* EXERCISE *
Work through the records below and copy every line that includes "next".

* DATA FOR REVIEW *
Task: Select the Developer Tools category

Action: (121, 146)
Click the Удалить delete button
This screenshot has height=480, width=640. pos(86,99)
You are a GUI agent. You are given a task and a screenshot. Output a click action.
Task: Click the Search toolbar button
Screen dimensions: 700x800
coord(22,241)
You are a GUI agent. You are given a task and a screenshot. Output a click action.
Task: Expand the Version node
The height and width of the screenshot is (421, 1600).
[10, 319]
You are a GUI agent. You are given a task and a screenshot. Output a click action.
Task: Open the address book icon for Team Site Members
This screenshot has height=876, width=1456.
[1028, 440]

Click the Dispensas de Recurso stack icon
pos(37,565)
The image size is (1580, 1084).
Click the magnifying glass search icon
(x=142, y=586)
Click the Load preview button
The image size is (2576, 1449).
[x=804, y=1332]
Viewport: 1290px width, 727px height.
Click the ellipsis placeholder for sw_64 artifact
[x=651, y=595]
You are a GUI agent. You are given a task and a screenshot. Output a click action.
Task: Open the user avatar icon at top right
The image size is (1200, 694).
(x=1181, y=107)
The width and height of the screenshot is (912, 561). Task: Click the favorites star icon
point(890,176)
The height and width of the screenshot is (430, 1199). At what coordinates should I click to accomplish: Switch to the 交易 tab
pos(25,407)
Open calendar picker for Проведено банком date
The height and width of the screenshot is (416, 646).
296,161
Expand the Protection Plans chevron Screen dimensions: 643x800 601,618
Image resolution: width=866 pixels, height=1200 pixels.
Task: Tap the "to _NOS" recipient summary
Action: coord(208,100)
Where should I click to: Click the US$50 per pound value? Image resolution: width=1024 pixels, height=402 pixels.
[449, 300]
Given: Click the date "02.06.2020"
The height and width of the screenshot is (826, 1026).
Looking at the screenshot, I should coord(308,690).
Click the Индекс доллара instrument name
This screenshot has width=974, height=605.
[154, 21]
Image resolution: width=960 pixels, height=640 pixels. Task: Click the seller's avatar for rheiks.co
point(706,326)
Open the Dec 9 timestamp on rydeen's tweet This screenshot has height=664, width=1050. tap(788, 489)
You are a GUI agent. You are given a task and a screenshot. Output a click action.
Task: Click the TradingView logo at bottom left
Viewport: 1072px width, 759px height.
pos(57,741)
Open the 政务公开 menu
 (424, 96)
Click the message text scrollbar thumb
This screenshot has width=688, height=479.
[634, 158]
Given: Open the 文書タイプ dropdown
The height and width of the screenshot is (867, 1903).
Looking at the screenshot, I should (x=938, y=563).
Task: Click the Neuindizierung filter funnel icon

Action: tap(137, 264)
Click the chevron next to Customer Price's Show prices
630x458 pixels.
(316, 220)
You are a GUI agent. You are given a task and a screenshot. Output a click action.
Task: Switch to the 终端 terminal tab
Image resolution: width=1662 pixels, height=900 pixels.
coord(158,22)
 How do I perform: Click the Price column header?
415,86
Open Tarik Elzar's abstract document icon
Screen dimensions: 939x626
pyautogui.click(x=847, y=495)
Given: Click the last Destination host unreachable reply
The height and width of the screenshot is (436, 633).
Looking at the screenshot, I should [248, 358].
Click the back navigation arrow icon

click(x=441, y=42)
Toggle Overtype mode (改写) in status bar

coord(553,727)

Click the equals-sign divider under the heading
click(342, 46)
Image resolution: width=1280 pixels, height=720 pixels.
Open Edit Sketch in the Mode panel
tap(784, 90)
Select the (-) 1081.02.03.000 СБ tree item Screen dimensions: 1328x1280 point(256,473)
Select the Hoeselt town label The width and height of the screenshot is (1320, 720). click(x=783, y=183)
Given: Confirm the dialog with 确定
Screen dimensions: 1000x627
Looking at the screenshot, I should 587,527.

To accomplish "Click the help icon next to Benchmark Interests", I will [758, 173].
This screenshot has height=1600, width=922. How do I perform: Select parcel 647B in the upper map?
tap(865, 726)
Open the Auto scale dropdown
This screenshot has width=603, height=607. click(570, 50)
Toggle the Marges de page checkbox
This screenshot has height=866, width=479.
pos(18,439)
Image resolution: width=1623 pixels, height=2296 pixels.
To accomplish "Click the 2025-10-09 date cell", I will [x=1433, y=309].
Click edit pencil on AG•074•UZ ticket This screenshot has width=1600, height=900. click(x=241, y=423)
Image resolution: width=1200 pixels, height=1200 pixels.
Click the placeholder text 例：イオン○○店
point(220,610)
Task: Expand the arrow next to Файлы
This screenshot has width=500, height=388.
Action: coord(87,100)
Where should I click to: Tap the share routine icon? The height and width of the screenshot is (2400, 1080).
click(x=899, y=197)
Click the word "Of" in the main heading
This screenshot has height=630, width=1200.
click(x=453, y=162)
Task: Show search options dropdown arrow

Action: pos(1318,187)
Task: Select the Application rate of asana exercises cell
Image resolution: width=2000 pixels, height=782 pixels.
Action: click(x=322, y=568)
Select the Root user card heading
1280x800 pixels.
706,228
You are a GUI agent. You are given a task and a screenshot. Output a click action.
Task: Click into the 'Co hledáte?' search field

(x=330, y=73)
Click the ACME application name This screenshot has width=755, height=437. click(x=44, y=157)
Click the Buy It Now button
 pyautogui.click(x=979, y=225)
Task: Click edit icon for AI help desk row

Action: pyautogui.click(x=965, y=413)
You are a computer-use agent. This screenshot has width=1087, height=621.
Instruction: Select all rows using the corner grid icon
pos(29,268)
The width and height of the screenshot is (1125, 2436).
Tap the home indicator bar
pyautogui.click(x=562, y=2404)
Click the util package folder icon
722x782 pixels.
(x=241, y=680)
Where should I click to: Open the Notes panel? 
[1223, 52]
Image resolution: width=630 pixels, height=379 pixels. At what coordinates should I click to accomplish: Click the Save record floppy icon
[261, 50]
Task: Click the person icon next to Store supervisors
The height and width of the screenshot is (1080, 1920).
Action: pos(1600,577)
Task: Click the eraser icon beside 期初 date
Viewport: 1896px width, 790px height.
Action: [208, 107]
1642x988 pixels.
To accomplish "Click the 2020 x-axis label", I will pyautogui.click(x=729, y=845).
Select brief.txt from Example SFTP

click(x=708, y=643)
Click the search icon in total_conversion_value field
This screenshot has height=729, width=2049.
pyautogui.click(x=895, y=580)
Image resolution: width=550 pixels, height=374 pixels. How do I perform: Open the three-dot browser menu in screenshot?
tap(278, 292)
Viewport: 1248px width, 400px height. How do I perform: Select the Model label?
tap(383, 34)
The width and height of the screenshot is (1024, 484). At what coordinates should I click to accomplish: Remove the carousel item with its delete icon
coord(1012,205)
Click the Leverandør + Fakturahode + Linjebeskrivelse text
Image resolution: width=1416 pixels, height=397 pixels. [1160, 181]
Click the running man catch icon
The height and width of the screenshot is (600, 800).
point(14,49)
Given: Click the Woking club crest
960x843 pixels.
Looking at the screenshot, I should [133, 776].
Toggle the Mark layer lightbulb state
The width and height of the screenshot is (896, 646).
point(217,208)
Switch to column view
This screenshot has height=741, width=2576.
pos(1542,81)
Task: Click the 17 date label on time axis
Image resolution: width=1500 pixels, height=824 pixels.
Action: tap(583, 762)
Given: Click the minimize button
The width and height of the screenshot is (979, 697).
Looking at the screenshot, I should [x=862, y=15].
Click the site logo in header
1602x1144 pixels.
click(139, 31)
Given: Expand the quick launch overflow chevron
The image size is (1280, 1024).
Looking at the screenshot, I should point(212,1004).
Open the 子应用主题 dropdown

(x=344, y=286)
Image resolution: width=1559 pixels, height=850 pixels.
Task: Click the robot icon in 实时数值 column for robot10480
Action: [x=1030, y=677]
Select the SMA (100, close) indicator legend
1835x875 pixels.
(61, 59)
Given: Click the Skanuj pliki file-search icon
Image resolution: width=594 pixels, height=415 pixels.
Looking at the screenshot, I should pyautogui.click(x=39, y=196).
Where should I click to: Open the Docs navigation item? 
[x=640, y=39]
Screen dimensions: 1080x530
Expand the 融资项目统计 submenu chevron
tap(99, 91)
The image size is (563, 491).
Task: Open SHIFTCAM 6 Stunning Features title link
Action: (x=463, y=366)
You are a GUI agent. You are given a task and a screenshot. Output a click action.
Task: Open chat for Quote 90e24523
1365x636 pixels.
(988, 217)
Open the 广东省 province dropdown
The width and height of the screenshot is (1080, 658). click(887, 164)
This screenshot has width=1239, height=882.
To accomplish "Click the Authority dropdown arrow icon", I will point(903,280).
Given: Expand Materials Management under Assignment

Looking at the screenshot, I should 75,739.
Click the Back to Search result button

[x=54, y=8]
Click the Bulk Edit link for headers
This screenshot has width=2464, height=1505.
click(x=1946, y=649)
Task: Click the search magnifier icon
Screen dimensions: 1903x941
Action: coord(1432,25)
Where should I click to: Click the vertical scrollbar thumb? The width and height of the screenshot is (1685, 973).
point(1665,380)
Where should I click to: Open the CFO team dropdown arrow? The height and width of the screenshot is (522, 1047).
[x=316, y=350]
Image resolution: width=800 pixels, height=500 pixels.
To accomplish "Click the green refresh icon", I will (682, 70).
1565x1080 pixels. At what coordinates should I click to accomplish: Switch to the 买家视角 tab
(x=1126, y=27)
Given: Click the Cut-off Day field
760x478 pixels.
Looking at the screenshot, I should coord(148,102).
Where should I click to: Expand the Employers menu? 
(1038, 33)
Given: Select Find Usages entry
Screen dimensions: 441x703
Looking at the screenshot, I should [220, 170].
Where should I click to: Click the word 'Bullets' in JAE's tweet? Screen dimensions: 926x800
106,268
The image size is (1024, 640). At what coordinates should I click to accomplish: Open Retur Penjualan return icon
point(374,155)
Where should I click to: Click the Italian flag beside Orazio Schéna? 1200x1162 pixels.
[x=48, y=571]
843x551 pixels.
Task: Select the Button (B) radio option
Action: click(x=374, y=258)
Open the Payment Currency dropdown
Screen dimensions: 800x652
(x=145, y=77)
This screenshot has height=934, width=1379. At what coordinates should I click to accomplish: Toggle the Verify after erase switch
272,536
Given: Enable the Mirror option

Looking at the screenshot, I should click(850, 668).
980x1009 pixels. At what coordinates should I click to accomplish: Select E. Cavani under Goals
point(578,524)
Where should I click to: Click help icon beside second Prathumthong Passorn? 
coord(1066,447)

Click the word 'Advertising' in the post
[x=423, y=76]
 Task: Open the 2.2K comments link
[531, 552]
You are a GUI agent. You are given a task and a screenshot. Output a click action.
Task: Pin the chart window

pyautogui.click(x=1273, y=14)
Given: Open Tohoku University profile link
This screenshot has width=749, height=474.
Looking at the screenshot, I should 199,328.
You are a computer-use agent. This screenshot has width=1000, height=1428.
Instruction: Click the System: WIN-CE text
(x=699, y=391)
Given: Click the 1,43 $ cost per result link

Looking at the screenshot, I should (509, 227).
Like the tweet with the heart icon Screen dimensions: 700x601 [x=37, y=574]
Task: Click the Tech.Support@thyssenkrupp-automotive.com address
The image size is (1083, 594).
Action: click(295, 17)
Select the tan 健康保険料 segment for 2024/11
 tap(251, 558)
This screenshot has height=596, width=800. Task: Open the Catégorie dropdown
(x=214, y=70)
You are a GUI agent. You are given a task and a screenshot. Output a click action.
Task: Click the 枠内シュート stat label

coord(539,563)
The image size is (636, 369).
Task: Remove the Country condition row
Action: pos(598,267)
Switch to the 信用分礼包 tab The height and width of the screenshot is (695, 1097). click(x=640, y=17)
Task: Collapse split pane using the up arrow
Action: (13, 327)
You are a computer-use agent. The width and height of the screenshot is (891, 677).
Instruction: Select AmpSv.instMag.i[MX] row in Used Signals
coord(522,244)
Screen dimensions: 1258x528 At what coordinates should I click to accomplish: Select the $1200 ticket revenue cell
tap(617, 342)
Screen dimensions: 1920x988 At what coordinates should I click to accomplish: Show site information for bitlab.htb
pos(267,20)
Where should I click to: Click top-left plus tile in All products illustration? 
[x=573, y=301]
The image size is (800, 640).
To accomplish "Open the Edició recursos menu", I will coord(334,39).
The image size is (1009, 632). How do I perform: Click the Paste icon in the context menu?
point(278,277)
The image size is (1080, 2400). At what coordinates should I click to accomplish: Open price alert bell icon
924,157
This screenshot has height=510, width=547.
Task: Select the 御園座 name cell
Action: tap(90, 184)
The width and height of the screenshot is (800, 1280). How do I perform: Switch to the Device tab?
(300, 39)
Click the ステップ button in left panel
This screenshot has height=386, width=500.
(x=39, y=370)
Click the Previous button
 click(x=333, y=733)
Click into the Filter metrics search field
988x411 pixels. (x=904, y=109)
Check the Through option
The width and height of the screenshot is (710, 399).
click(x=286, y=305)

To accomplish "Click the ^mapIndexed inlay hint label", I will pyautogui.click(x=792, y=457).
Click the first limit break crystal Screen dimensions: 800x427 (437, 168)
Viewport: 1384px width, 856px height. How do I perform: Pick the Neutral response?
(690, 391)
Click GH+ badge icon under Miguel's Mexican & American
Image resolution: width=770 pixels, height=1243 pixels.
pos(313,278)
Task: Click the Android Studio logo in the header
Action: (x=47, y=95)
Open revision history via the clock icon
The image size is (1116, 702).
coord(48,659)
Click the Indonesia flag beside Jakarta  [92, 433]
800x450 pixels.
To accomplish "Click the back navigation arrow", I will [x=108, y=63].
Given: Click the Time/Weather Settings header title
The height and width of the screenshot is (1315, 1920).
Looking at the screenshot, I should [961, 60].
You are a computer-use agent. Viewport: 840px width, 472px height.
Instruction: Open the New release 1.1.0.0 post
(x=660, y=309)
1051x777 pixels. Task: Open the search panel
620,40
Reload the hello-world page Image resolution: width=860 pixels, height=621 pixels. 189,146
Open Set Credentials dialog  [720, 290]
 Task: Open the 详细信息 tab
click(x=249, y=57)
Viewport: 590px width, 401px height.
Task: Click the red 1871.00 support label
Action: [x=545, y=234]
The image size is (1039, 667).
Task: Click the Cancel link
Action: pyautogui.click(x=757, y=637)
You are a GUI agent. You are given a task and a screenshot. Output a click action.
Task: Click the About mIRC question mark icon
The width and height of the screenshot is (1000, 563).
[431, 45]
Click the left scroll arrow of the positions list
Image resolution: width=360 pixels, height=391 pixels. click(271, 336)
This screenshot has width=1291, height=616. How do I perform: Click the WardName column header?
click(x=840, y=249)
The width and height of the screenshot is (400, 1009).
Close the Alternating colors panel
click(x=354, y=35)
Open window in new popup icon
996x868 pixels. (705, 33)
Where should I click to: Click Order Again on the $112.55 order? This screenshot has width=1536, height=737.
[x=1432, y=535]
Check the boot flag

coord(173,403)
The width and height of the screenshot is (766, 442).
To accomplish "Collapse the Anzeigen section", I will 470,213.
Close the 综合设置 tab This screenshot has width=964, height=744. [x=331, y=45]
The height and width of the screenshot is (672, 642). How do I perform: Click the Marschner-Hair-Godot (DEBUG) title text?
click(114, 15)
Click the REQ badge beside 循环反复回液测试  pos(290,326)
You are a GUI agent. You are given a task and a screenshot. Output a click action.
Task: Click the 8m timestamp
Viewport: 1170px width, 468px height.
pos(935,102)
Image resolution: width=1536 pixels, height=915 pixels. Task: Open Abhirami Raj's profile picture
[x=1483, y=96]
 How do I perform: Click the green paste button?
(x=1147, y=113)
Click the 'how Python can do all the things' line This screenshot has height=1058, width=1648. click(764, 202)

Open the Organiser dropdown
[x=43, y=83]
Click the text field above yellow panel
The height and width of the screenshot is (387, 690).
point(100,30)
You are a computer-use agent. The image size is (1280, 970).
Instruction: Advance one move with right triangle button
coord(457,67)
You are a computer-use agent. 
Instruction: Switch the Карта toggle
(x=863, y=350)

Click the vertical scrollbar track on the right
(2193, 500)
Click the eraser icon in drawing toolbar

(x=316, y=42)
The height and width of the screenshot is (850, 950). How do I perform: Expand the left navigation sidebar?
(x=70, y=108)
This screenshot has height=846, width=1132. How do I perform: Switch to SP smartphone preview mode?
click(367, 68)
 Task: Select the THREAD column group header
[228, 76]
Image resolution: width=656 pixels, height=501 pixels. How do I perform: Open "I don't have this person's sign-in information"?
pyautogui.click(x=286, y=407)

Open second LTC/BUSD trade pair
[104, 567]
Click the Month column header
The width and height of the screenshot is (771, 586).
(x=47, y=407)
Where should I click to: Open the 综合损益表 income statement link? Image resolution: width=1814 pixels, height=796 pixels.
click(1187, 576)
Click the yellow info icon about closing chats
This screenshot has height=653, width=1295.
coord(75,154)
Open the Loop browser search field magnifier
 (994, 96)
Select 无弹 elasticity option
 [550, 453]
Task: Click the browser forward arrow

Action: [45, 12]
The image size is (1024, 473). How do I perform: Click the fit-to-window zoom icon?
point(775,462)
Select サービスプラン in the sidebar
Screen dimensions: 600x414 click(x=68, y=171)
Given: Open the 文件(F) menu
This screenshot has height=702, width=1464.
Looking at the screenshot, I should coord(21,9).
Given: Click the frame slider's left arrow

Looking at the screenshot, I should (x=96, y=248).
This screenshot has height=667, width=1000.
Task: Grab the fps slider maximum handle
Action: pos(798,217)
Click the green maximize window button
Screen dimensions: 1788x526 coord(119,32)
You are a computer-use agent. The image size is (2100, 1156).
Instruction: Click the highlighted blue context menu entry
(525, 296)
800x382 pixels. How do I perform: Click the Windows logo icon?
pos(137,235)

* SOLUTION FOR THIS PROBLEM *
Click the chevron next to Customer Price's Show prices
To accomplish "Click the help icon next to Benchmark Interests", I will [758, 173].
Task: Expand the arrow next to Файлы
Task: Click the person icon next to Store supervisors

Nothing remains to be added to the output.